Entries on finding words and elements

— begin —

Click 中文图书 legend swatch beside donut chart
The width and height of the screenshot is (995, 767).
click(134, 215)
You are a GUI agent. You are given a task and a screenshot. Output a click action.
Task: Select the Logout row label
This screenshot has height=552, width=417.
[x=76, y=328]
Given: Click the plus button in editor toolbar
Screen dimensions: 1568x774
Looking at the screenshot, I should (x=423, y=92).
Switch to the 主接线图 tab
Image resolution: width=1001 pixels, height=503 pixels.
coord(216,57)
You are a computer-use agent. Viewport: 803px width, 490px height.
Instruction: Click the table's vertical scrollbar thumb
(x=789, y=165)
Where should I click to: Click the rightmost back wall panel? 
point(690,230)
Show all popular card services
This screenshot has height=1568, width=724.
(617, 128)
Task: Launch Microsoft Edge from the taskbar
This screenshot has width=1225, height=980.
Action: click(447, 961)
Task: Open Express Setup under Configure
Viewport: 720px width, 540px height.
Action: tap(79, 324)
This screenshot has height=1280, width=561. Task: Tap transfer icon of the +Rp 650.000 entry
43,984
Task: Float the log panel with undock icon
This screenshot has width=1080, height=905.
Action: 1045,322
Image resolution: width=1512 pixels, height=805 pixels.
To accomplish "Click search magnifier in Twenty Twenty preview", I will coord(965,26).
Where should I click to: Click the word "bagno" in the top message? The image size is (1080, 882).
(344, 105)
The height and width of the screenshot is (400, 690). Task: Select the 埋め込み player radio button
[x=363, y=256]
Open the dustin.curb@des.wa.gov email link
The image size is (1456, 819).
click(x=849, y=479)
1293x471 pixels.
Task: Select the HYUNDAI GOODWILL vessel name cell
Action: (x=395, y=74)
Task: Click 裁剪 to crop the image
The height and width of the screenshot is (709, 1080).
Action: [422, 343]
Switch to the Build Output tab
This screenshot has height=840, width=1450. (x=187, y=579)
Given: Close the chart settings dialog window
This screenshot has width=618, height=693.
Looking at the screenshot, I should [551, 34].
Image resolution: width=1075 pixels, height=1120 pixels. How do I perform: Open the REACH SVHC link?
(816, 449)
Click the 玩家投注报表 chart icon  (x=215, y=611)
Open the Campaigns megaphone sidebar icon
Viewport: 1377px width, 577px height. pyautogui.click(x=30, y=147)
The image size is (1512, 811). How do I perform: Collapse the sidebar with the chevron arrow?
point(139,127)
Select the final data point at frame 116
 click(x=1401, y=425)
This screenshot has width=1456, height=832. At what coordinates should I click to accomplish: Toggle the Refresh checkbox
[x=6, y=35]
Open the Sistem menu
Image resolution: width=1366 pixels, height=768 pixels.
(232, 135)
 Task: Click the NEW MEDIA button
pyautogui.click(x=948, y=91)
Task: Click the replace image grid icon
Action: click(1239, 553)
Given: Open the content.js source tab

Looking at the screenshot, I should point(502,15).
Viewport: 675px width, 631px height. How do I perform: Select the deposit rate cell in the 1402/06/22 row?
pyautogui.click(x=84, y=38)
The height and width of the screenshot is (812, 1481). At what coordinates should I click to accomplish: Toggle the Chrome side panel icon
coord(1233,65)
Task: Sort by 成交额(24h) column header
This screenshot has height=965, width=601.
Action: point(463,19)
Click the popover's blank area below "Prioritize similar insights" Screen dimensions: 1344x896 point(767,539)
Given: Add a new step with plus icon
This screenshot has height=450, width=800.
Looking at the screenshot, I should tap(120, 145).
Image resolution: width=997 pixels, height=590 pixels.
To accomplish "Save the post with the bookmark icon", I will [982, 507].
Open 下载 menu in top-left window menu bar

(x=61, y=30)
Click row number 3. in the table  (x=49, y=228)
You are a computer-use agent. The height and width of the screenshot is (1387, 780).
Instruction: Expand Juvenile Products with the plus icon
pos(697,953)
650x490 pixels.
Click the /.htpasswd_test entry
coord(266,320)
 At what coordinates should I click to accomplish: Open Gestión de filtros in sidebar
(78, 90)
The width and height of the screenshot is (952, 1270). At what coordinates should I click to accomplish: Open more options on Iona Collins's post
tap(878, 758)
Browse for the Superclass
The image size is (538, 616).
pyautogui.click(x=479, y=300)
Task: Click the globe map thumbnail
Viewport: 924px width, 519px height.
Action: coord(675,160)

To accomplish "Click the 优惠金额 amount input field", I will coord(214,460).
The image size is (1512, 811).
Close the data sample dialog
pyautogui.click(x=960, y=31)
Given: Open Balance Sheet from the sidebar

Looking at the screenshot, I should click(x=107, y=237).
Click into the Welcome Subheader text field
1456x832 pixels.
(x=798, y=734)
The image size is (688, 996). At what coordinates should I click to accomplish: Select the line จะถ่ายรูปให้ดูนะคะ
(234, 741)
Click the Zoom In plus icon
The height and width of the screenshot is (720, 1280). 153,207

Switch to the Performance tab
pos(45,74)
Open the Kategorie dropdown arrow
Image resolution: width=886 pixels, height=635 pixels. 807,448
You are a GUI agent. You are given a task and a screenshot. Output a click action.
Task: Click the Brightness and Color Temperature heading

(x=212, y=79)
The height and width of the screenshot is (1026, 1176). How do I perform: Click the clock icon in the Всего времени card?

— end —

WHAT NEEDS TO BE DONE
Present every row above as a numbered list, leaving out the blank lines.

RIGHT ANSWER
1. Click 中文图书 legend swatch beside donut chart
2. The width and height of the screenshot is (995, 767).
3. click(134, 215)
4. You are a GUI agent. You are given a task and a screenshot. Output a click action.
5. Task: Select the Logout row label
6. This screenshot has height=552, width=417.
7. [x=76, y=328]
8. Given: Click the plus button in editor toolbar
9. Screen dimensions: 1568x774
10. Looking at the screenshot, I should (x=423, y=92).
11. Switch to the 主接线图 tab
12. Image resolution: width=1001 pixels, height=503 pixels.
13. coord(216,57)
14. You are a computer-use agent. Viewport: 803px width, 490px height.
15. Instruction: Click the table's vertical scrollbar thumb
16. (x=789, y=165)
17. Where should I click to: Click the rightmost back wall panel? 
18. point(690,230)
19. Show all popular card services
20. This screenshot has height=1568, width=724.
21. (617, 128)
22. Task: Launch Microsoft Edge from the taskbar
23. This screenshot has width=1225, height=980.
24. Action: click(447, 961)
25. Task: Open Express Setup under Configure
26. Viewport: 720px width, 540px height.
27. Action: tap(79, 324)
28. This screenshot has height=1280, width=561. Task: Tap transfer icon of the +Rp 650.000 entry
29. 43,984
30. Task: Float the log panel with undock icon
31. This screenshot has width=1080, height=905.
32. Action: 1045,322
33. Image resolution: width=1512 pixels, height=805 pixels.
34. To accomplish "Click search magnifier in Twenty Twenty preview", I will coord(965,26).
35. Where should I click to: Click the word "bagno" in the top message? The image size is (1080, 882).
36. (344, 105)
37. The height and width of the screenshot is (400, 690). Task: Select the 埋め込み player radio button
38. [x=363, y=256]
39. Open the dustin.curb@des.wa.gov email link
40. The image size is (1456, 819).
41. click(x=849, y=479)
42. 1293x471 pixels.
43. Task: Select the HYUNDAI GOODWILL vessel name cell
44. Action: (x=395, y=74)
45. Task: Click 裁剪 to crop the image
46. The height and width of the screenshot is (709, 1080).
47. Action: [422, 343]
48. Switch to the Build Output tab
49. This screenshot has height=840, width=1450. (x=187, y=579)
50. Given: Close the chart settings dialog window
51. This screenshot has width=618, height=693.
52. Looking at the screenshot, I should [551, 34].
53. Image resolution: width=1075 pixels, height=1120 pixels. How do I perform: Open the REACH SVHC link?
54. (816, 449)
55. Click the 玩家投注报表 chart icon  (x=215, y=611)
56. Open the Campaigns megaphone sidebar icon
57. Viewport: 1377px width, 577px height. pyautogui.click(x=30, y=147)
58. The image size is (1512, 811). How do I perform: Collapse the sidebar with the chevron arrow?
59. point(139,127)
60. Select the final data point at frame 116
61.  click(x=1401, y=425)
62. This screenshot has width=1456, height=832. At what coordinates should I click to accomplish: Toggle the Refresh checkbox
63. [x=6, y=35]
64. Open the Sistem menu
65. Image resolution: width=1366 pixels, height=768 pixels.
66. (232, 135)
67.  Task: Click the NEW MEDIA button
68. pyautogui.click(x=948, y=91)
69. Task: Click the replace image grid icon
70. Action: click(1239, 553)
71. Given: Open the content.js source tab
72. Looking at the screenshot, I should point(502,15).
73. Viewport: 675px width, 631px height. How do I perform: Select the deposit rate cell in the 1402/06/22 row?
74. pyautogui.click(x=84, y=38)
75. The height and width of the screenshot is (812, 1481). At what coordinates should I click to accomplish: Toggle the Chrome side panel icon
76. coord(1233,65)
77. Task: Sort by 成交额(24h) column header
78. This screenshot has height=965, width=601.
79. Action: point(463,19)
80. Click the popover's blank area below "Prioritize similar insights" Screen dimensions: 1344x896 point(767,539)
81. Given: Add a new step with plus icon
82. This screenshot has height=450, width=800.
83. Looking at the screenshot, I should tap(120, 145).
84. Image resolution: width=997 pixels, height=590 pixels.
85. To accomplish "Save the post with the bookmark icon", I will [982, 507].
86. Open 下载 menu in top-left window menu bar
87. (x=61, y=30)
88. Click row number 3. in the table  (x=49, y=228)
89. You are a computer-use agent. The height and width of the screenshot is (1387, 780).
90. Instruction: Expand Juvenile Products with the plus icon
91. pos(697,953)
92. 650x490 pixels.
93. Click the /.htpasswd_test entry
94. coord(266,320)
95.  At what coordinates should I click to accomplish: Open Gestión de filtros in sidebar
96. (78, 90)
97. The width and height of the screenshot is (952, 1270). At what coordinates should I click to accomplish: Open more options on Iona Collins's post
98. tap(878, 758)
99. Browse for the Superclass
100. The image size is (538, 616).
101. pyautogui.click(x=479, y=300)
102. Task: Click the globe map thumbnail
103. Viewport: 924px width, 519px height.
104. Action: coord(675,160)
105. To accomplish "Click the 优惠金额 amount input field", I will coord(214,460).
106. The image size is (1512, 811).
107. Close the data sample dialog
108. pyautogui.click(x=960, y=31)
109. Given: Open Balance Sheet from the sidebar
110. Looking at the screenshot, I should click(x=107, y=237).
111. Click into the Welcome Subheader text field
112. 1456x832 pixels.
113. (x=798, y=734)
114. The image size is (688, 996). At what coordinates should I click to accomplish: Select the line จะถ่ายรูปให้ดูนะคะ
115. (234, 741)
116. Click the Zoom In plus icon
117. The height and width of the screenshot is (720, 1280). 153,207
118. Switch to the Performance tab
119. pos(45,74)
120. Open the Kategorie dropdown arrow
121. Image resolution: width=886 pixels, height=635 pixels. 807,448
122. You are a GUI agent. You are given a task and a screenshot. Output a click action.
123. Task: Click the Brightness and Color Temperature heading
124. (x=212, y=79)
125. The height and width of the screenshot is (1026, 1176). How do I perform: Click the clock icon in the Всего времени card?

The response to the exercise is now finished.